Nettop itx ATOM board done right. (Score:1)
Look at the picture of this board. Unlike typical atom330+945gc nettop board it has NO FAN. And if we recall the fact that 945gc chipset consumes 25w of power, way more than 8w cpu itself, I would rather call this board "Nettop ATOM board done right, powerwise". So if you already have netbook which uses 945gse mobile chipset(which is already power efficient), this would mean nothing more than minor facelift. But if you're going to buy atom330+945gc itx nettop board, this is much improved product to consider
More reviews at techreport.com and anandtech.com (Score:3)
The main benefit of the new Atom platform is its improved efficiency.
More info at:
Intel's next-gen Atom arrives in Asus' Eee PC 1005PE netbook
http://techreport.com/articles.x/18167 [techreport.com]
"Pine Trail's pseudo-system-on-chip architecture is quite a departure from the first Atom platform and an impressive achievement for Intel. Not only has the company managed to drop the number of chips and dramatically reduce the platform's footprint, but it has also lowered power consumption by a healthy margin. Those improvements should make it easier for manufacturers to churn out slimmer and lighter netbooks with better battery life than ever before."
Intel Atom D510: Pine Trail Boosts Performance, Cuts Power
http://anandtech.com/cpuchipsets/showdoc.aspx?i=3692 [anandtech.com]

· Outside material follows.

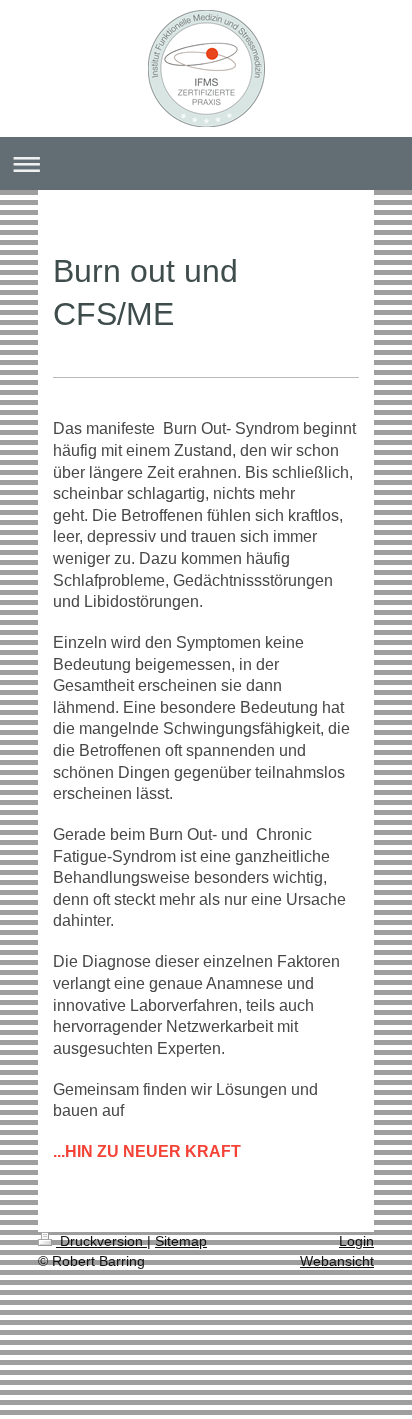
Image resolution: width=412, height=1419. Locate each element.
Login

"First, new vs. old Atom. With a real world performance improvement approaching 10% on the desktop, I'm happy with the performance of Pine Trail. Short of Intel introducing a brand new architecture, Atom isn't going to get much better, so the fact that we're getting anything is worth being happy about.

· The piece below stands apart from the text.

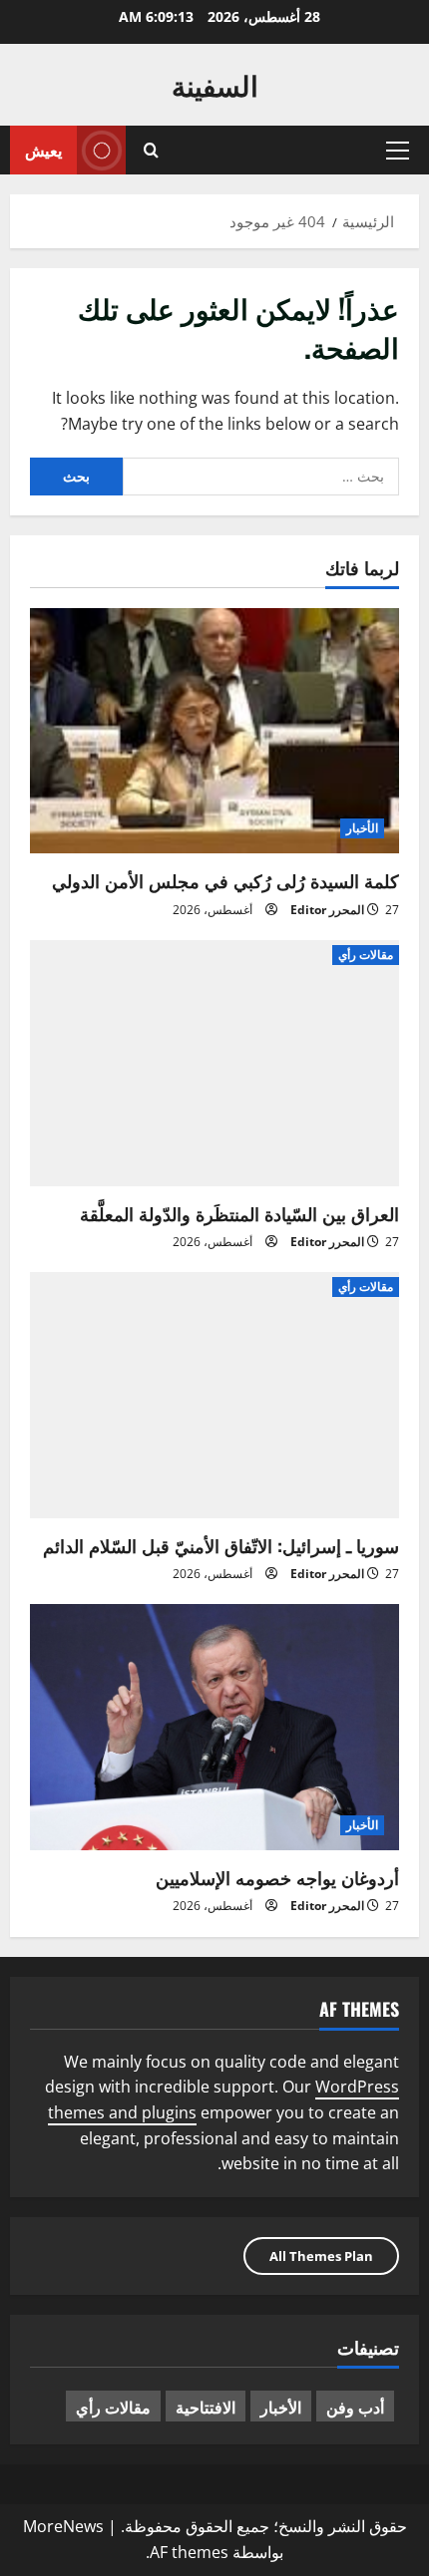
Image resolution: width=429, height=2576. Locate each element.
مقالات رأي (365, 954)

The impact of the on-die memory controller is noticeable on overall system performance. As I said earlier, my Pine Trail testbed was snappier and more responsive than my older Atom machines. It's by no means fast, but it's noticeably faster than before.
Power consumption is also much improved thanks to Intel ditching the archaic 945 chipset. Although the impact on battery life in netbooks is going to be more exciting than drawing less power at the wall. Pine Trail is worth waiting for."

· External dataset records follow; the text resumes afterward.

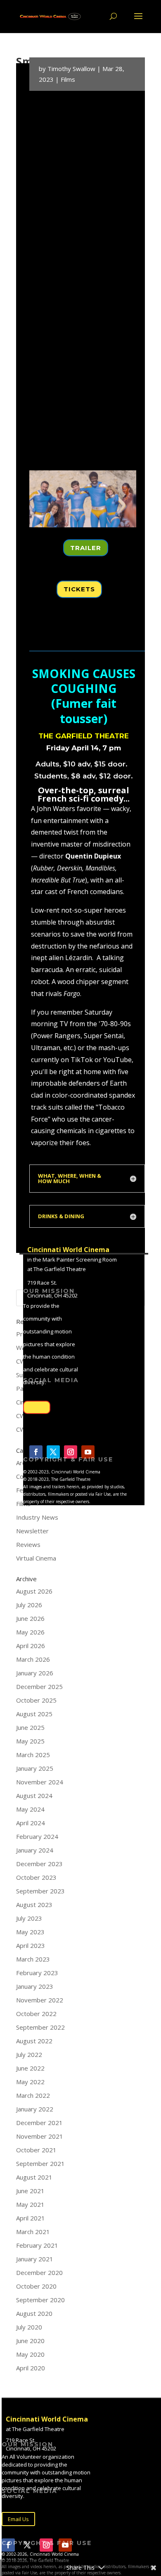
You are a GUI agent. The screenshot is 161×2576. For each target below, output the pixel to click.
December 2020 (39, 2272)
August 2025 (34, 1714)
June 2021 (30, 2191)
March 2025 (33, 1755)
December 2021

ASUS Eee PC 1005PE: Pineview Arrives
http://anandtech.com/mobile/showdoc.aspx?i=3693 [anandtech.com]
"The latest release of Atom brings quite a few changes, but the net result isn't quite as impressive as we were hoping. We have an integrated memory controller in the CPU along with a GPU on package. Those are cost saving measures that also provide some benefits in terms of power requirements. What they apparently don't provide is a significant improvement in performance. Anand saw around a 10% improvement in performance relative to Diamondville on the desktop, but the real problem is what we didn't get.
Specifically, Pineview needed a lot more than GMA 3150 to make it attractive. Given a choice between N280 ION and N450 Pineview, ION will offer a better overall experience for the vast majority of users. If you want to do a silent HTPC, Pineview is going to need some form of external graphics, making the GMA 3150 a waste of space. We would have been much happier if Intel had included GMA 4500 instead, and even then it would be underpowered compared to ION."